SUPPLIED DATA
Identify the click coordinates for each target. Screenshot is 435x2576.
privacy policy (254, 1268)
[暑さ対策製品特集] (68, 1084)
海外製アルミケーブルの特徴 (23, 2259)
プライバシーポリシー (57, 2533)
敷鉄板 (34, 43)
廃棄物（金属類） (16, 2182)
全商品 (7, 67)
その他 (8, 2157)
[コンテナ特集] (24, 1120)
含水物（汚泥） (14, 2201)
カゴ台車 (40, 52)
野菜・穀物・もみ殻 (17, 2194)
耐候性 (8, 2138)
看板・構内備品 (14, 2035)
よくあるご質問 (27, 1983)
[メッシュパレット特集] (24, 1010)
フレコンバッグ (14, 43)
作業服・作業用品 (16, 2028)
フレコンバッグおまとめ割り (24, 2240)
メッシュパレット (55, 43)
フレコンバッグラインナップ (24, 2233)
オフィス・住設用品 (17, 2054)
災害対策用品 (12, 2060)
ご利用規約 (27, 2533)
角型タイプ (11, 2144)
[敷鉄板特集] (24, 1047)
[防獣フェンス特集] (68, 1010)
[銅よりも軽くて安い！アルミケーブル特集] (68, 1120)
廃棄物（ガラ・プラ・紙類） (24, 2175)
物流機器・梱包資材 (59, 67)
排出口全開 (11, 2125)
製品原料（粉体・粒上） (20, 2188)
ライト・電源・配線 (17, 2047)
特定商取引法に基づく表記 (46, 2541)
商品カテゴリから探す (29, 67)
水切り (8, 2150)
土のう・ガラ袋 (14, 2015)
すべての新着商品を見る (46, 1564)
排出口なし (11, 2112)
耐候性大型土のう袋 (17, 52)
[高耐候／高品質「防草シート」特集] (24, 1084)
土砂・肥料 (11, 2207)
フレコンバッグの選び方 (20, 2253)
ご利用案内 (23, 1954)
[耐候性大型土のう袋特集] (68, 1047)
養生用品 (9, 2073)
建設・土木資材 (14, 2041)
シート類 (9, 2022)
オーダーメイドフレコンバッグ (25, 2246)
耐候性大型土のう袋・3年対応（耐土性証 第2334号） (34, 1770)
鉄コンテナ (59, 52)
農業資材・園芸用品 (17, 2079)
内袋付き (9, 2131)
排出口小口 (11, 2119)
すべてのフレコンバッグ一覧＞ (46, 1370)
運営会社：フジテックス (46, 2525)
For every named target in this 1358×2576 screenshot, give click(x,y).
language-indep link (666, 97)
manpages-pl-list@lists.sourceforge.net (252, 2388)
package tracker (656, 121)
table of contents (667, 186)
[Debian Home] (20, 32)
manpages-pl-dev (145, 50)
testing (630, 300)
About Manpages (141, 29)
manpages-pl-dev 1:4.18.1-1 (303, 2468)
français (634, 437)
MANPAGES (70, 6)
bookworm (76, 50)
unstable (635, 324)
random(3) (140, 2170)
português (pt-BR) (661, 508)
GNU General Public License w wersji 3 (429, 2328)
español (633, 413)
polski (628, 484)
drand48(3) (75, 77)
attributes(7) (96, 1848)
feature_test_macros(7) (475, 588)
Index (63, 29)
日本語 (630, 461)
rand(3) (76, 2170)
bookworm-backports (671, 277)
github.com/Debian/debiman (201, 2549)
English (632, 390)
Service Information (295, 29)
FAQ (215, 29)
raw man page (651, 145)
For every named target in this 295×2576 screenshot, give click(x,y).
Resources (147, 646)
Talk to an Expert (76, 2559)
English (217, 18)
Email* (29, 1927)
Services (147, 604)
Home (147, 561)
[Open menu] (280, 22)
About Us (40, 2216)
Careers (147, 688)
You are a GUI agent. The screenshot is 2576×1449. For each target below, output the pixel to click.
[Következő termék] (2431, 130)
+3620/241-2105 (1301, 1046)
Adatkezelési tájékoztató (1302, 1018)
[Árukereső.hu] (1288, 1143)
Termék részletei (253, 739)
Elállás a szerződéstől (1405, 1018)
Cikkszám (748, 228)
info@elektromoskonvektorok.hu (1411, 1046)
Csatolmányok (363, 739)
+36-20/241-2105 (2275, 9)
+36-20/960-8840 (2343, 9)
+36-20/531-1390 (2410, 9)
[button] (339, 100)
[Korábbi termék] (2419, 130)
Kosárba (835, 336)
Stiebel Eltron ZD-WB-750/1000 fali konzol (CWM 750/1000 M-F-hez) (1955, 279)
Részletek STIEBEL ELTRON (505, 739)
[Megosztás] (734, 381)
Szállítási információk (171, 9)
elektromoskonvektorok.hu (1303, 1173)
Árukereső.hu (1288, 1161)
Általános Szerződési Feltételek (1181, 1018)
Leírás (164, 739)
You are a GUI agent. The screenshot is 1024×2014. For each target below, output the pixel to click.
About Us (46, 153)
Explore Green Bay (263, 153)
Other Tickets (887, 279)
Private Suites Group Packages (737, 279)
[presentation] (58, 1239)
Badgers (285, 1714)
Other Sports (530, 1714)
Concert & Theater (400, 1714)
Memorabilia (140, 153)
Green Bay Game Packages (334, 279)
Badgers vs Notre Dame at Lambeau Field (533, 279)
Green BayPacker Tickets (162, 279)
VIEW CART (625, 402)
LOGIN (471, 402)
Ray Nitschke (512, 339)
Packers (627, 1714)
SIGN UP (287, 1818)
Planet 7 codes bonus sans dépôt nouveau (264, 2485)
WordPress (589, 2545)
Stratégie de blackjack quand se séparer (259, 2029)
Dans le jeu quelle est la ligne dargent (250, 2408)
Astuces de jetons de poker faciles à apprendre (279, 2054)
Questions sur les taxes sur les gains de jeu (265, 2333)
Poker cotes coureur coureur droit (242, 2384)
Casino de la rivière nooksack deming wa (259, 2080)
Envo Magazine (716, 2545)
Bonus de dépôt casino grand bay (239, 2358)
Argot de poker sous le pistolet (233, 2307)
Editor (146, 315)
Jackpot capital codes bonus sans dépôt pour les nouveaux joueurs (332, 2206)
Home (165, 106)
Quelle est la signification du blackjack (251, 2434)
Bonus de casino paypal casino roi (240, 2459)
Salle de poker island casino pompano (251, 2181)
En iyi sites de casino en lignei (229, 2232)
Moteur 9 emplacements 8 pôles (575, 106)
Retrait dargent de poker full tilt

PROBLEM TO SOLVE
Each record above needs to be set down again, word for word.

RESULT OF THE EXERCISE
Identify the click coordinates for each target. Screenshot is 435x2576.
privacy policy (254, 1268)
[暑さ対策製品特集] (68, 1084)
海外製アルミケーブルの特徴 (23, 2259)
プライバシーポリシー (57, 2533)
敷鉄板 (34, 43)
廃棄物（金属類） (16, 2182)
全商品 (7, 67)
その他 (8, 2157)
[コンテナ特集] (24, 1120)
含水物（汚泥） (14, 2201)
カゴ台車 (40, 52)
野菜・穀物・もみ殻 (17, 2194)
耐候性 (8, 2138)
看板・構内備品 (14, 2035)
よくあるご質問 (27, 1983)
[メッシュパレット特集] (24, 1010)
フレコンバッグ (14, 43)
作業服・作業用品 (16, 2028)
フレコンバッグおまとめ割り (24, 2240)
メッシュパレット (55, 43)
フレコンバッグラインナップ (24, 2233)
オフィス・住設用品 (17, 2054)
災害対策用品 (12, 2060)
ご利用規約 (27, 2533)
角型タイプ (11, 2144)
[敷鉄板特集] (24, 1047)
[防獣フェンス特集] (68, 1010)
[銅よりも軽くて安い！アルミケーブル特集] (68, 1120)
廃棄物（ガラ・プラ・紙類） (24, 2175)
物流機器・梱包資材 (59, 67)
排出口全開 (11, 2125)
製品原料（粉体・粒上） (20, 2188)
ライト・電源・配線 (17, 2047)
特定商取引法に基づく表記 (46, 2541)
商品カテゴリから探す (29, 67)
水切り (8, 2150)
土のう・ガラ袋 (14, 2015)
すべての新着商品を見る (46, 1564)
排出口なし (11, 2112)
耐候性大型土のう袋 (17, 52)
[高耐候／高品質「防草シート」特集] (24, 1084)
土砂・肥料 (11, 2207)
フレコンバッグの選び方 (20, 2253)
ご利用案内 (23, 1954)
[耐候性大型土のう袋特集] (68, 1047)
養生用品 (9, 2073)
建設・土木資材 (14, 2041)
シート類 (9, 2022)
オーダーメイドフレコンバッグ (25, 2246)
耐候性大型土のう袋・3年対応（耐土性証 第2334号） (34, 1770)
鉄コンテナ (59, 52)
農業資材・園芸用品 (17, 2079)
内袋付き (9, 2131)
排出口小口 (11, 2119)
すべてのフレコンバッグ一覧＞ (46, 1370)
運営会社：フジテックス (46, 2525)
For every named target in this 1358×2576 screenshot, give click(x,y).
language-indep link (666, 97)
manpages-pl-list@lists.sourceforge.net (252, 2388)
package tracker (656, 121)
table of contents (667, 186)
[Debian Home] (20, 32)
manpages-pl-dev (145, 50)
testing (630, 300)
About Manpages (141, 29)
manpages-pl-dev 1:4.18.1-1 (303, 2468)
français (634, 437)
MANPAGES (70, 6)
bookworm (76, 50)
unstable (635, 324)
random(3) (140, 2170)
português (pt-BR) (661, 508)
GNU General Public License w wersji 3 (429, 2328)
español (633, 413)
polski (628, 484)
drand48(3) (75, 77)
attributes(7) (96, 1848)
feature_test_macros(7) (475, 588)
Index (63, 29)
日本語 (630, 461)
rand(3) (76, 2170)
bookworm-backports (671, 277)
github.com/Debian/debiman (201, 2549)
English (632, 390)
Service Information (295, 29)
FAQ (215, 29)
raw man page (651, 145)
For every named target in this 295×2576 screenshot, give click(x,y).
Resources (147, 646)
Talk to an Expert (76, 2559)
English (217, 18)
Email* (29, 1927)
Services (147, 604)
Home (147, 561)
[Open menu] (280, 22)
About Us (40, 2216)
Careers (147, 688)
You are a GUI agent. The screenshot is 2576×1449. For each target below, output the pixel to click.
[Következő termék] (2431, 130)
+3620/241-2105 (1301, 1046)
Adatkezelési tájékoztató (1302, 1018)
[Árukereső.hu] (1288, 1143)
Termék részletei (253, 739)
Elállás a szerződéstől (1405, 1018)
Cikkszám (748, 228)
info@elektromoskonvektorok.hu (1411, 1046)
Csatolmányok (363, 739)
+36-20/241-2105 (2275, 9)
+36-20/960-8840 (2343, 9)
+36-20/531-1390 (2410, 9)
[button] (339, 100)
[Korábbi termék] (2419, 130)
Kosárba (835, 336)
Stiebel Eltron ZD-WB-750/1000 fali konzol (CWM 750/1000 M-F-hez) (1955, 279)
Részletek STIEBEL ELTRON (505, 739)
[Megosztás] (734, 381)
Szállítási információk (171, 9)
elektromoskonvektorok.hu (1303, 1173)
Árukereső.hu (1288, 1161)
Általános Szerződési Feltételek (1181, 1018)
Leírás (164, 739)
You are a GUI agent. The screenshot is 1024×2014. For each target below, output the pixel to click.
About Us (46, 153)
Explore Green Bay (263, 153)
Other Tickets (887, 279)
Private Suites Group Packages (737, 279)
[presentation] (58, 1239)
Badgers (285, 1714)
Other Sports (530, 1714)
Concert & Theater (400, 1714)
Memorabilia (140, 153)
Green Bay Game Packages (334, 279)
Badgers vs Notre Dame at Lambeau Field (533, 279)
Green BayPacker Tickets (162, 279)
VIEW CART (625, 402)
LOGIN (471, 402)
Ray Nitschke (512, 339)
Packers (627, 1714)
SIGN UP (287, 1818)
Planet 7 codes bonus sans dépôt nouveau (264, 2485)
WordPress (589, 2545)
Stratégie de blackjack quand se séparer (259, 2029)
Dans le jeu quelle est la ligne dargent (250, 2408)
Astuces de jetons de poker faciles à apprendre (279, 2054)
Questions sur les taxes sur les gains de jeu (265, 2333)
Poker cotes coureur coureur droit (242, 2384)
Casino de la rivière nooksack deming wa (259, 2080)
Envo Magazine (716, 2545)
Bonus de dépôt casino grand bay (239, 2358)
Argot de poker sous le pistolet (233, 2307)
Editor (146, 315)
Jackpot capital codes bonus sans dépôt pour les nouveaux joueurs (332, 2206)
Home (165, 106)
Quelle est la signification du blackjack (251, 2434)
Bonus de casino paypal casino roi (240, 2459)
Salle de poker island casino pompano (251, 2181)
En iyi sites de casino en lignei (229, 2232)
Moteur 9 emplacements 8 pôles (575, 106)
Retrait dargent de poker full tilt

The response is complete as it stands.